Michael Asbury
28.05., 14.15 Uhr
The term Modernismo relates to a period in Brazilian culture between the late 1910s and the late 1930s. It involved a loose gathering of artists and writers who expressed the desire to be up-to-date with European developments at the same time as reacting against the local conservative and provincial environment. In Brazil the predominant interpretation of Modernismo has viewed it as a necessary but tentative stage in the drive for the cultural emancipation of the nation. Such a conclusion is reached by comparing Modernismo to the consensual interpretation of modern art: namely an autonomous ‘universalising’ language that naturally tended towards abstraction. More recently, the concept of Anthropophagy - developed by the poet and art critic Oswald de Andrade, who equated the absorption of the European modern aesthetics by the modernistas with the cannibalism of the Brazilian natives - has been largely accepted in Europe and North America as an early example of the strategic appropriation within the field of contemporary art. This paper investigates the relation between painting and art writing during the 1920s - particularly through the influence of the Journal L’Esprit Nouveau on the São Paulo group - to argue that it was neither the case of an alternative and incomplete modernism nor that of being before its time, but that the strategies adopted by Modernismo coincided with contemporaneous European regionalist factions and the return to figuration within the context of the Rappel a L’Ordre.

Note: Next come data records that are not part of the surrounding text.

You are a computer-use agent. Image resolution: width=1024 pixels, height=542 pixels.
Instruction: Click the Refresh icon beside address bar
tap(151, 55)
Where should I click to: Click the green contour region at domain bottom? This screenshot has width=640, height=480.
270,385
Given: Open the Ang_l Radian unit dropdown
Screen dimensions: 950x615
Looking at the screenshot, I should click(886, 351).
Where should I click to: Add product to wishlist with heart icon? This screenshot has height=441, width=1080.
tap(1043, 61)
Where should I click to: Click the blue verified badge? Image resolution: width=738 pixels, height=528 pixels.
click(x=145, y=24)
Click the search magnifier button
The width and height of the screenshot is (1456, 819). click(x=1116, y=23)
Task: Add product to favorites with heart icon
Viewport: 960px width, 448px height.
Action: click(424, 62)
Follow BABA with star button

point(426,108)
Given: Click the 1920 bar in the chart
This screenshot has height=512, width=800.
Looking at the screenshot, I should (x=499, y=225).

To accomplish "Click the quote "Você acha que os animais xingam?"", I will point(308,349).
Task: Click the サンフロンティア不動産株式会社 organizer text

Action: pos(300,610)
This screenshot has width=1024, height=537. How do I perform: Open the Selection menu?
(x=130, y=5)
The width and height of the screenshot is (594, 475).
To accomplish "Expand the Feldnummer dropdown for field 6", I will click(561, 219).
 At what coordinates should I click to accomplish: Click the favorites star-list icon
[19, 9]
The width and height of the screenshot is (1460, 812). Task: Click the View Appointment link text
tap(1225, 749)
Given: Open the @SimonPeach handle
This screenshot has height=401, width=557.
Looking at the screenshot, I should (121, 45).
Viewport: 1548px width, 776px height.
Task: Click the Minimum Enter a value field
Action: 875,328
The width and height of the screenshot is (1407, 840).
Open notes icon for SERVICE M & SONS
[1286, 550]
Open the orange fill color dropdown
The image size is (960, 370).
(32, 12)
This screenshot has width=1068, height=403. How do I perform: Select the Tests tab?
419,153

Michael Asbury is a British/Brazilian art historian, art critic and curator. He is Associate Professor at the Research Centre for Transnational Art, Identity and Nation (TrAIN) at the University of the Arts London. His PhD investigated the work of Hélio Oiticica and its relation to modernism and Brazilian popular cultures. He was associate curator for the Rio de Janeiro section of ‘Century City: Art and the Modern Metropolis’, Tate Modern, London (2001). He has curated exhibitions such as ‘Antonio Manuel: Occupations/Discoveries’ (2005), ‘Detanico & Lain: After Utopia’ (2006), ‘Anna Maria Maiolino: Order and Subjectivity’ (2007), ‘José Patricio: Connections’ (2008), ‘Cao Guimarães: Gambiarras’ (2008), ‘Cildo Meireles: Occasion’ (2008), ‘Rosangela Rennó: Ring’ (2009), ‘Shirley Paes Leme: quotidian heterotopias’ (2009) and ‘Maiolino: Continuous’ (2010).